TASK DIRECTIONS: Write the entries out exactly. Any images they hold stay out of the copy.

INPUT DATA:
▽

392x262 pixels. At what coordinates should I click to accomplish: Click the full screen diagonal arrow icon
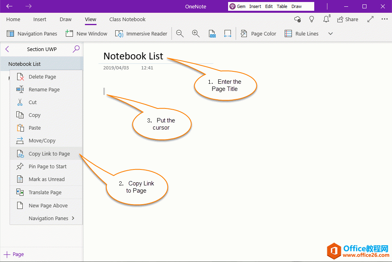(x=370, y=19)
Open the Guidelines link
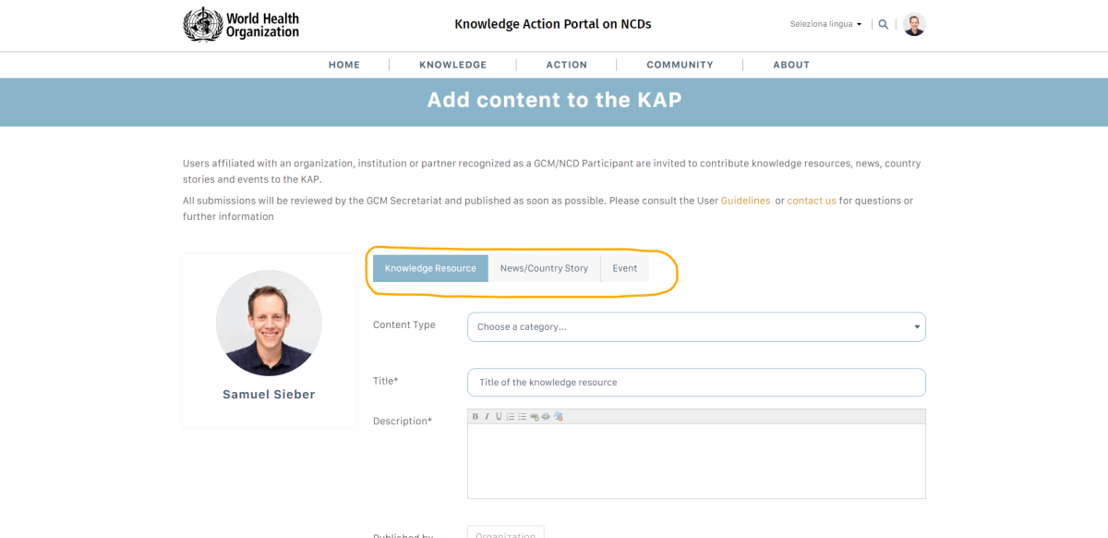The height and width of the screenshot is (538, 1108). tap(745, 201)
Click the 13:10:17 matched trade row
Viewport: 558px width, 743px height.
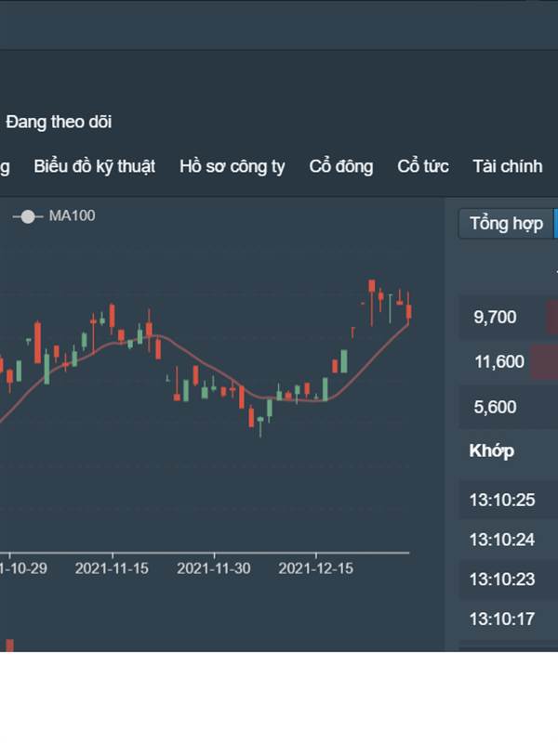click(x=508, y=619)
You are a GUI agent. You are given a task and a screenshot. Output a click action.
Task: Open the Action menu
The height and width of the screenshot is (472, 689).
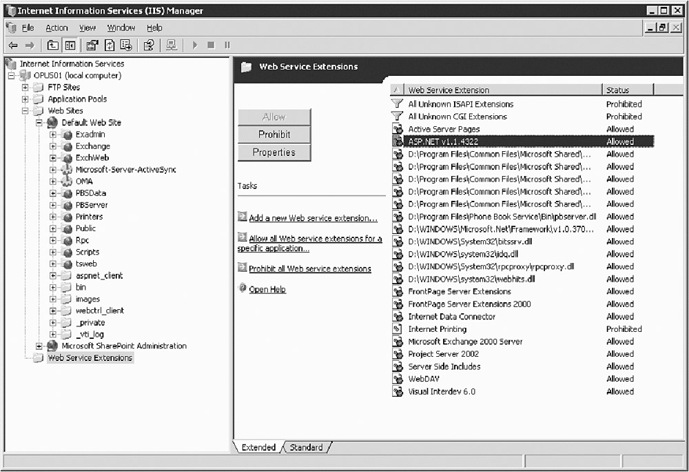[x=56, y=28]
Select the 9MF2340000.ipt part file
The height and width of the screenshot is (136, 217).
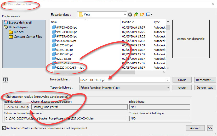[x=66, y=27]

△

TASK ANSWER:
392x262 pixels. At what coordinates should I click to accomplish: Click the full screen diagonal arrow icon
(x=370, y=19)
Open the Guidelines link
The height and width of the screenshot is (538, 1108). tap(745, 201)
Click the 13:10:17 matched trade row
Viewport: 558px width, 743px height.
click(x=508, y=619)
You are a GUI agent. You are given a task and a screenshot. Output a click action.
Task: Open the Action menu
The height and width of the screenshot is (472, 689).
[x=56, y=28]
Select the 9MF2340000.ipt part file
The height and width of the screenshot is (136, 217).
[x=66, y=27]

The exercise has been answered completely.